By the way, it is relatively easy to get a quick estimate of what a pay table variation will do to the net return of a game. Start with the payout table given above. Working out the 4700 royal flush example, you can notice that royal flushes account for 1.98% of the total return when the payout is 4000. Thus, when the payout is 4700, they should roughly contribute (4700/4000 * 1.98%) or 2.33%. (“Roughly” because in this case you can adjust your playing strategy slightly to pick up 1/100th(!) of a percent.) Thus this machine should pay at least 0.35% more than the standard machine–and it does.
On the other hand, the common “greedy Asian2Bet casino” jacks-or-better variation is to change the payout of a full house to 40 and a flush to 25. These machines are called “5/8” machines as opposed to “6/9” machines; the names come from the flush/full house payoff for a single coin. 5/8 machines give 2% or more back to the casino and should be avoided.
Some 5/8 machines will offer a progressive jackpot on the royal flush, one that starts at 4000 but then increases slowly until some player hits it.

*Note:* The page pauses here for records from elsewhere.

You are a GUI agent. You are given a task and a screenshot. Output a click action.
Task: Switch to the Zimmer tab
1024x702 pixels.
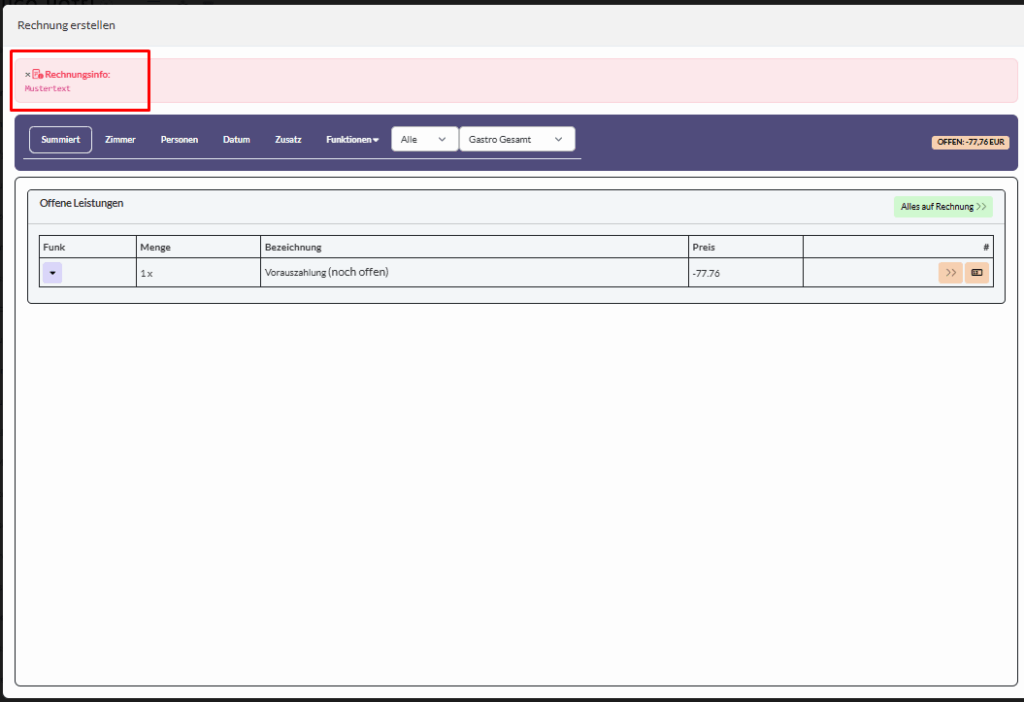click(x=120, y=140)
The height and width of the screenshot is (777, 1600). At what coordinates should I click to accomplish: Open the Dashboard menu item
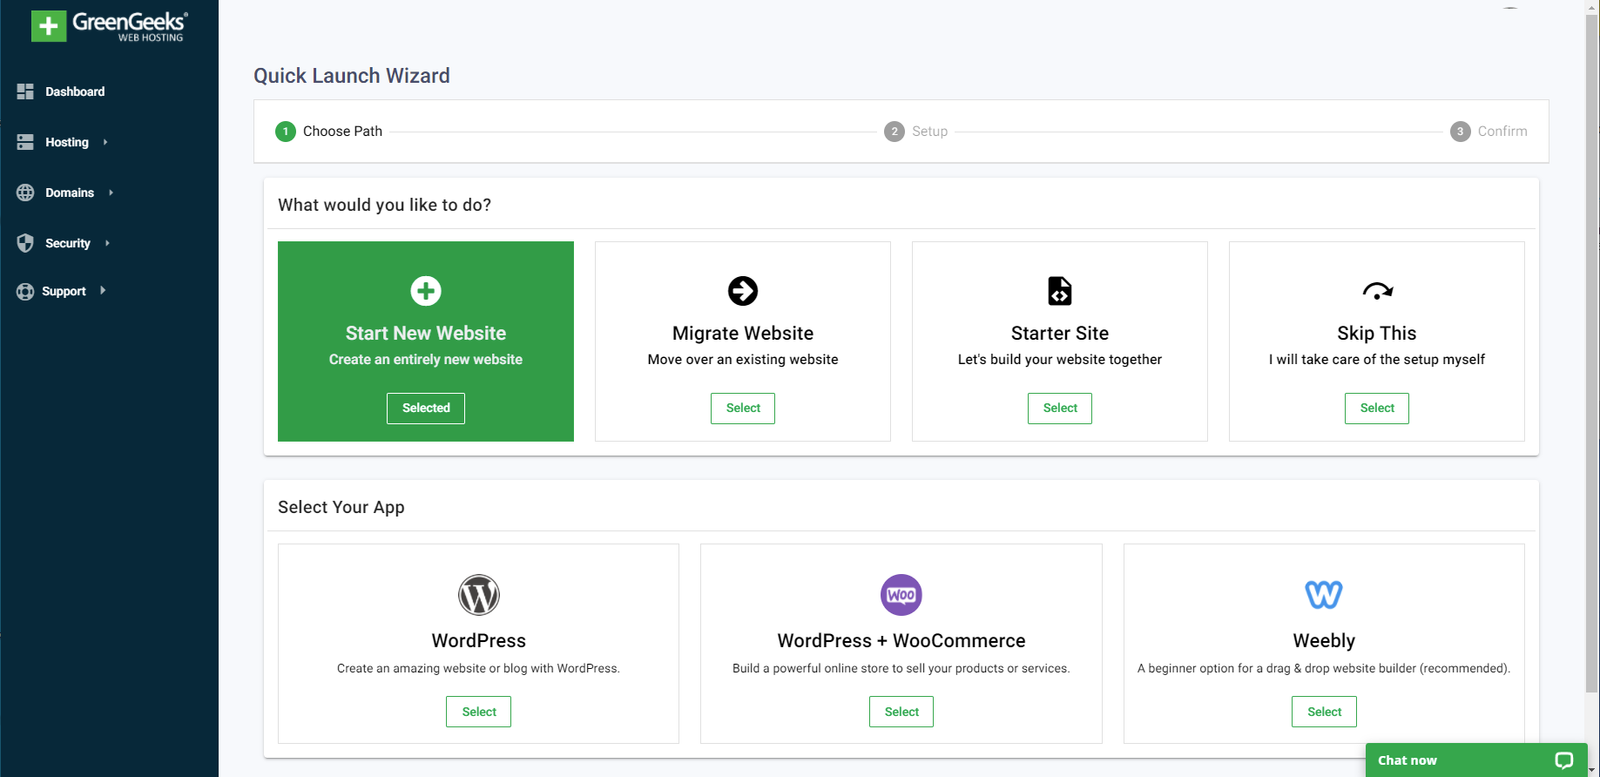[75, 91]
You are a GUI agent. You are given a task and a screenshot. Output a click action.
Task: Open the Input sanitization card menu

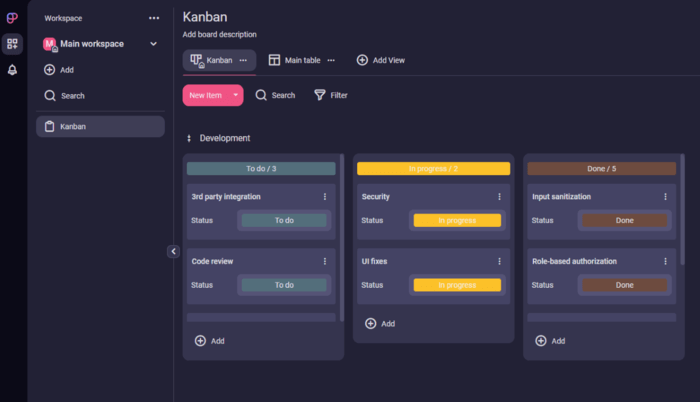666,197
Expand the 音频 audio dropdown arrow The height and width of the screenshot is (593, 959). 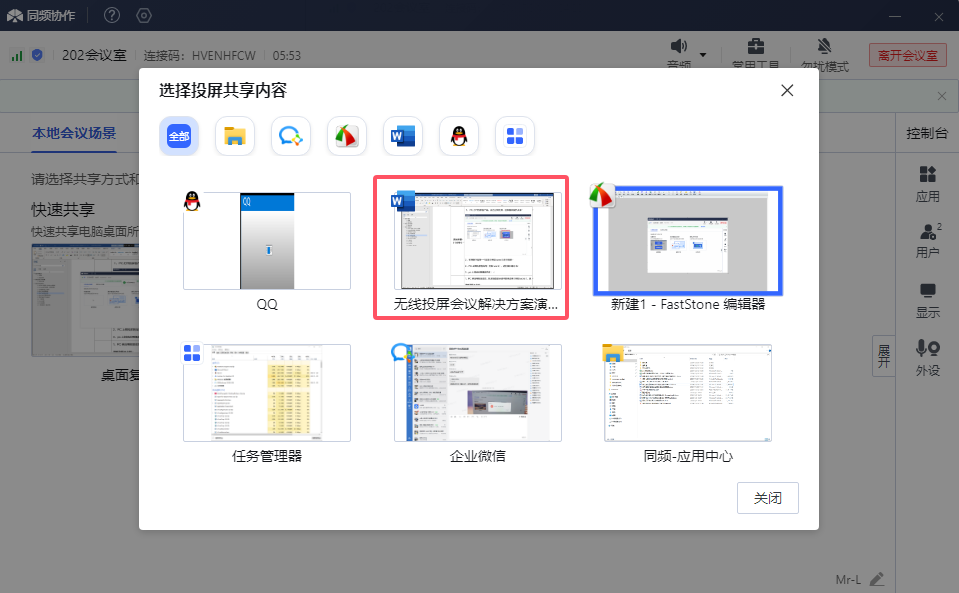[703, 54]
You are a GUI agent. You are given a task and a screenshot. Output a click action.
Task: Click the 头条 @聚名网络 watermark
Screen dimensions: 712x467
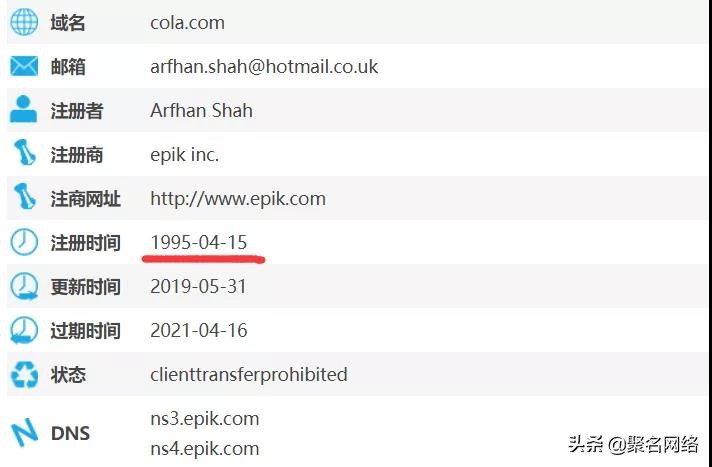click(x=633, y=444)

While it is true that if the jackpot gets high enough it can offset the disadvantage of a 5/8 payoff, I avoid progressive machines as a matter of personal taste. Saying that a progressive is occasionally in your favor is like saying that the state lottery is occasionally in your favor; it is true, but it requires you to actually hit the big payoff to realize the advantage. Also, my strategy was calculated for the 6/9 payoff, so your return will be off by a fraction of a percent from the optimal return if you use it on these games.
A relatively new gimmick used on 5/8 machines to make them more attractive is “bonus poker”–offering higher payoffs for certain fours-of-a-kind. It seems to be working; these machines are popular. Avoid them. The “bonus” only slightly compensates for the big disadvantage of the 5/8. On the other hand, “double bonus” poker is a good machine; its return is 100.17%, if you can find the full payoff version. There is a discussion of Double Bonus below.

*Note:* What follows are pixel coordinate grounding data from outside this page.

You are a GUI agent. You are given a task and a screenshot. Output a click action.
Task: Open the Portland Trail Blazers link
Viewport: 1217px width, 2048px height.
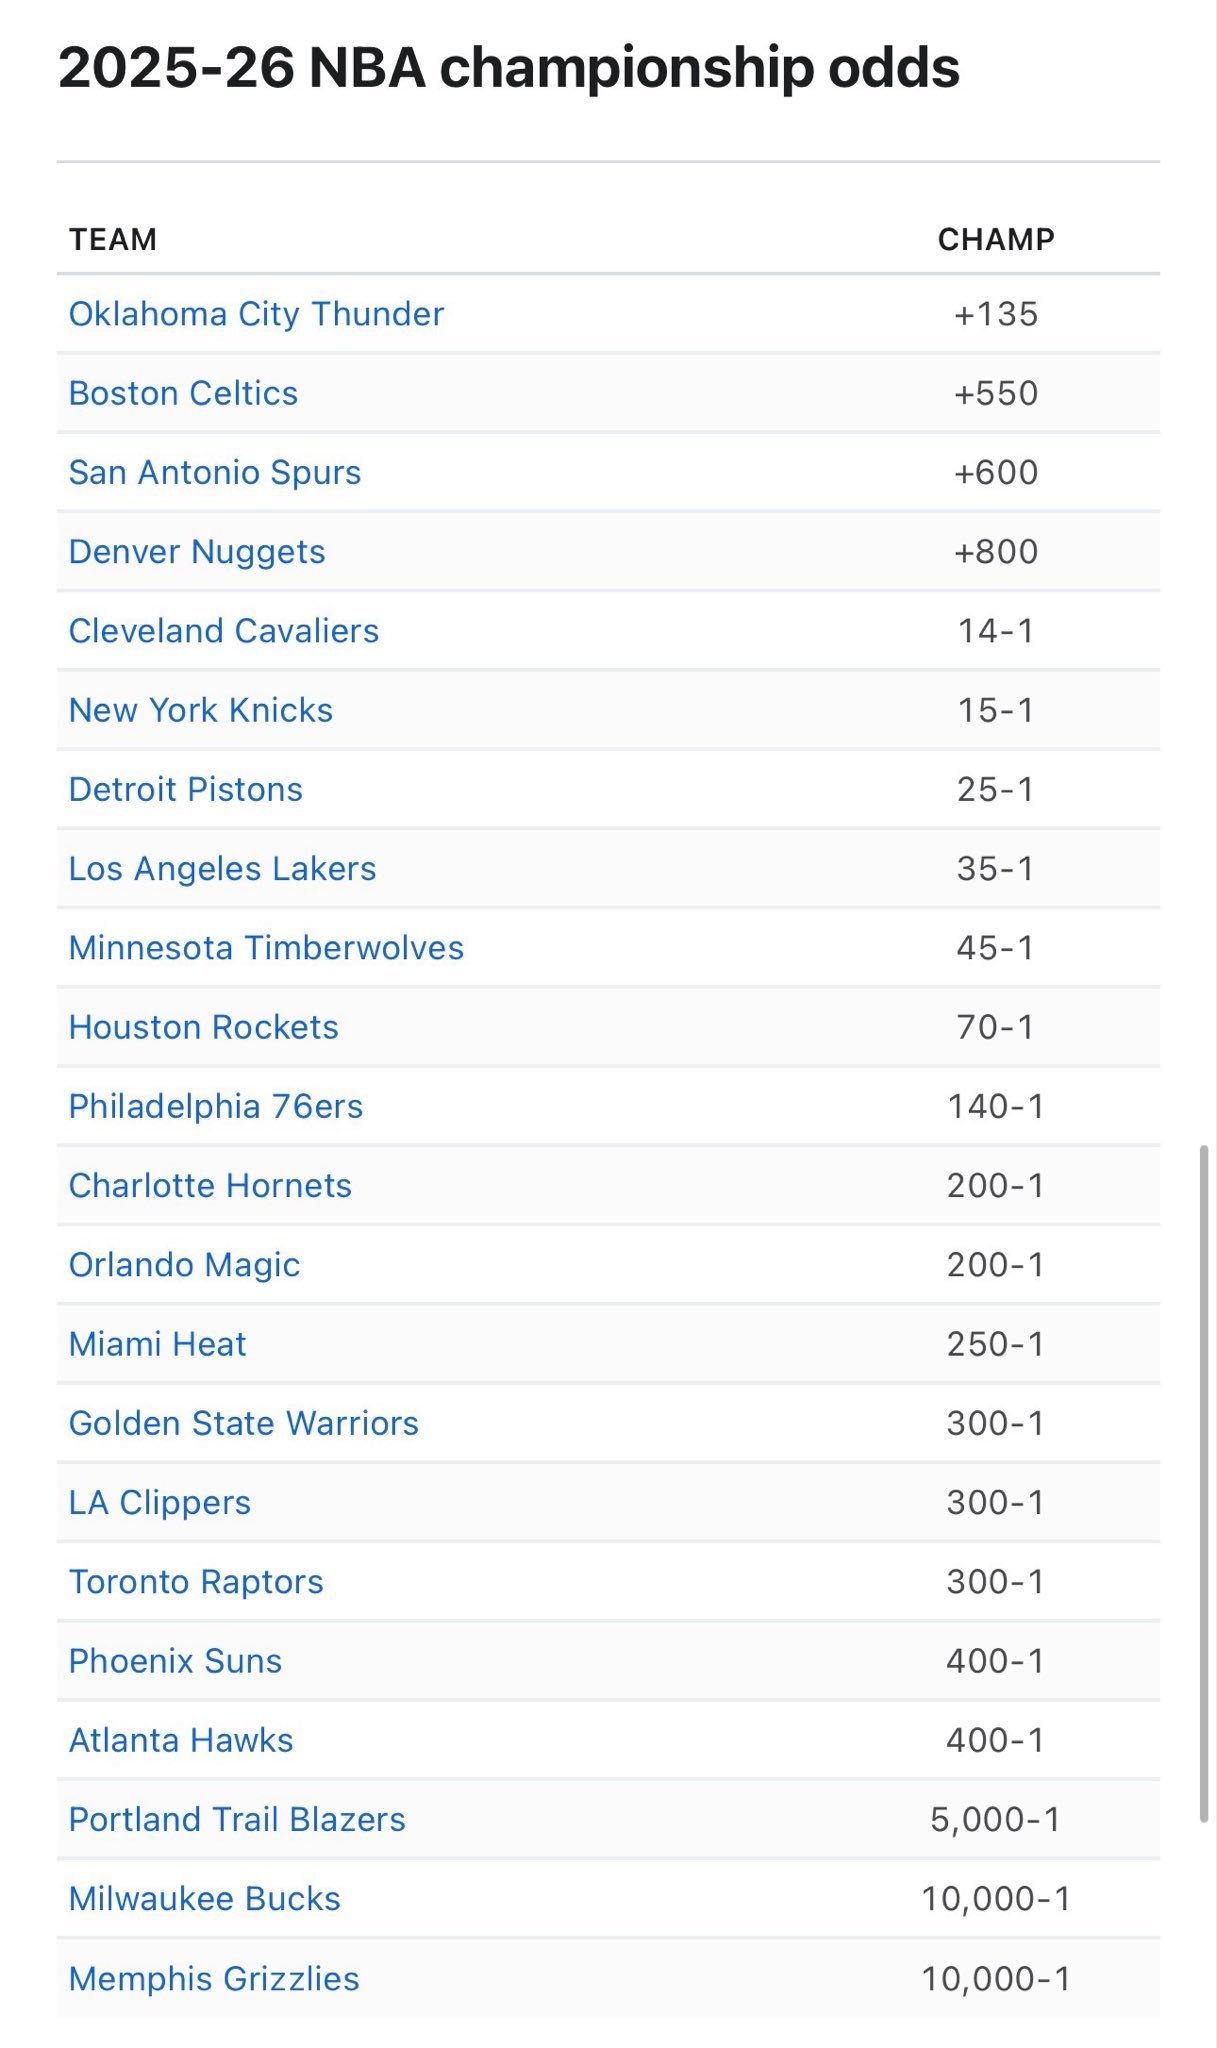[237, 1819]
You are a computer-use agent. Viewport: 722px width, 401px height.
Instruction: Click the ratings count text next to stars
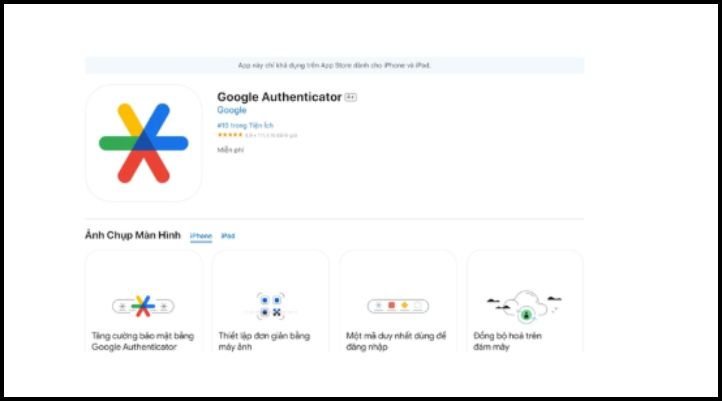tap(271, 135)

A rare variation of jacks-or-better is tens-or-better. These machines pay on a pair of tens as well. These are actually “5/6” machines, as the payoff for a flush is 25 and for a full house is 30. Nonetheless, he average return for optimal play is almost exactly the same as the jacks-or-better machines. Yet it seems casinos steer away from them, and the few that offer them are exceedingly proud of it. I suspect that the problem with tens-or-better, from the casinos’ point of view, is that it is less susceptible to bad play than other machines. Even people who have no idea what they are doing can apparently get a reasonable return on these machines. Anyway, from your point of view as an expert player, tens-or-better is neither better nor worse than jacks-or-better and can be played when you are looking for a change of pace. I have made up a expert strategy sheet for tens-or-better.
However, tens-or-better has a lower variance than jacks-or-better. Variance is a mathematical quantity with an important practical consequence. A high variance game will be much more “streaky” than a low variance game. You will find yourself alternately plummeting, then being treated to a flurry of wins that put you back up ahead (we hope). This streakiness is a quality of a gambling game that some people like and others do not. If you like playing a high variance game, bring more money. For example, if I am playing jacks-or-better, I figure that $100 stake should last for as long a session as I am comfortable playing (which for me is three hours), even if I am relatively unlucky. If I am playing jokers wild (the highest variance), $200 seems to be the equivalent stake. And this is true even though the return on jokers wild is better than jacks-or-better.
Sometimes you will find machines that pay only 5 for two pair instead of the normal 10. This is a complete rip-off, and should be avoided at all costs. Two pair account for 25% of your total return, and cutting that in half gives an enormous 12% extra to the house, an amount that cannot be compensated for by increases to the payoffs of the rarer hands.